:: DATA IN THIS EXERCISE

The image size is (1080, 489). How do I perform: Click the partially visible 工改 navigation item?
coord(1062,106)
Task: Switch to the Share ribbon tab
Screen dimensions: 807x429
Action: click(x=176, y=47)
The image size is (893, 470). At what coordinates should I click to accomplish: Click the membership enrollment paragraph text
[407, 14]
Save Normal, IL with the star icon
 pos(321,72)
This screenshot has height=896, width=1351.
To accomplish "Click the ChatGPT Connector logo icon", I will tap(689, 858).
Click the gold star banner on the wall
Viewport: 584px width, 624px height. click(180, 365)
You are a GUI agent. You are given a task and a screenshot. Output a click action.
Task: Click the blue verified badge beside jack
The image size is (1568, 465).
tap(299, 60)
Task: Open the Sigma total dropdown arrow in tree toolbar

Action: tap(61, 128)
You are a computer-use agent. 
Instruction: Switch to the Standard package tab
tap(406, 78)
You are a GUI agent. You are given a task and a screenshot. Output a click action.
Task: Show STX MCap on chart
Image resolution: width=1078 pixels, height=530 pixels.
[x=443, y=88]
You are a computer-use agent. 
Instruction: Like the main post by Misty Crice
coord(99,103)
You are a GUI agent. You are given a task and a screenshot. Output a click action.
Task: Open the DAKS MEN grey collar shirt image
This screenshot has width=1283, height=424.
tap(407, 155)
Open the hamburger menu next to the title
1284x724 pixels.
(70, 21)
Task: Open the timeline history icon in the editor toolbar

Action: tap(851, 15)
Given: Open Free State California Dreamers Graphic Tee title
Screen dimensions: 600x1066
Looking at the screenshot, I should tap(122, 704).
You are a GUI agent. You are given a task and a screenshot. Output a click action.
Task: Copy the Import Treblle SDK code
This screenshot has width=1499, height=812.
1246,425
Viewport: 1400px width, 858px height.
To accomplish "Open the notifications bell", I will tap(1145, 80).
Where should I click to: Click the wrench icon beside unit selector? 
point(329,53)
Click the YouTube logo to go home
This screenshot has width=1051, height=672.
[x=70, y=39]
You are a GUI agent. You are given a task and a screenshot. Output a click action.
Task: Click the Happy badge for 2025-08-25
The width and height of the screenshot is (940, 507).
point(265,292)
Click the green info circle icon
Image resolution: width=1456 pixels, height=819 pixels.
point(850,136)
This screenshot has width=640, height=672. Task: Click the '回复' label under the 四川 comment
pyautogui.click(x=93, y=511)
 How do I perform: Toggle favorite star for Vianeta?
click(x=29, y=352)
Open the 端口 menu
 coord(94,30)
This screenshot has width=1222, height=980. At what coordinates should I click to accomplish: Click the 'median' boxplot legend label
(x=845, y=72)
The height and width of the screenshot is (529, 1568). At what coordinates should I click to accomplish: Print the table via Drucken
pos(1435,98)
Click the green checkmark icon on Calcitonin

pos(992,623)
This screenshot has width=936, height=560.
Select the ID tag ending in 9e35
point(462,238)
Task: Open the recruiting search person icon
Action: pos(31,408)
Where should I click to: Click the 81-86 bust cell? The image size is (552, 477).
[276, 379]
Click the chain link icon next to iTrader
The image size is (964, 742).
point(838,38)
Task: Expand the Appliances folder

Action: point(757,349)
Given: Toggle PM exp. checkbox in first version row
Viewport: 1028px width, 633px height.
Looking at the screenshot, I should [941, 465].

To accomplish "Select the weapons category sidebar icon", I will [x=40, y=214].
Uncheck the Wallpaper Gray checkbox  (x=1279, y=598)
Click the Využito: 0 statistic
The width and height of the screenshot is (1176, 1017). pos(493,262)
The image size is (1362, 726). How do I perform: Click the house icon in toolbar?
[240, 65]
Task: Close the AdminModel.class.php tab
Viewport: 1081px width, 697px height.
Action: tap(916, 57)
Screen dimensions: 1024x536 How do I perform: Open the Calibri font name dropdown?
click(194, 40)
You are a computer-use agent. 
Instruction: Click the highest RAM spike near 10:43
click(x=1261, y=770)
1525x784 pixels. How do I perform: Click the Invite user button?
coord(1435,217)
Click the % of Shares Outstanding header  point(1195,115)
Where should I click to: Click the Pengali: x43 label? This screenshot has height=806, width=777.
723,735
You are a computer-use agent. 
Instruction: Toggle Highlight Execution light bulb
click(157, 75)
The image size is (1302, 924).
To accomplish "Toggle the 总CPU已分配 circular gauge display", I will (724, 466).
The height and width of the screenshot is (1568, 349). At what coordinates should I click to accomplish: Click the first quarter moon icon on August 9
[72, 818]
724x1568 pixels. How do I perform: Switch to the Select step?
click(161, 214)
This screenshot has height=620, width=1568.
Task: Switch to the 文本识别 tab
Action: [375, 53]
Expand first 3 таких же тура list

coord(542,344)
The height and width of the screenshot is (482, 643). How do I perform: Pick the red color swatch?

::::

EXERCISE DESCRIPTION → Count the lines in the material above that contain the string "logo", treating uppercase and lowercase as different, and give only the number.

ANSWER BELOW → 2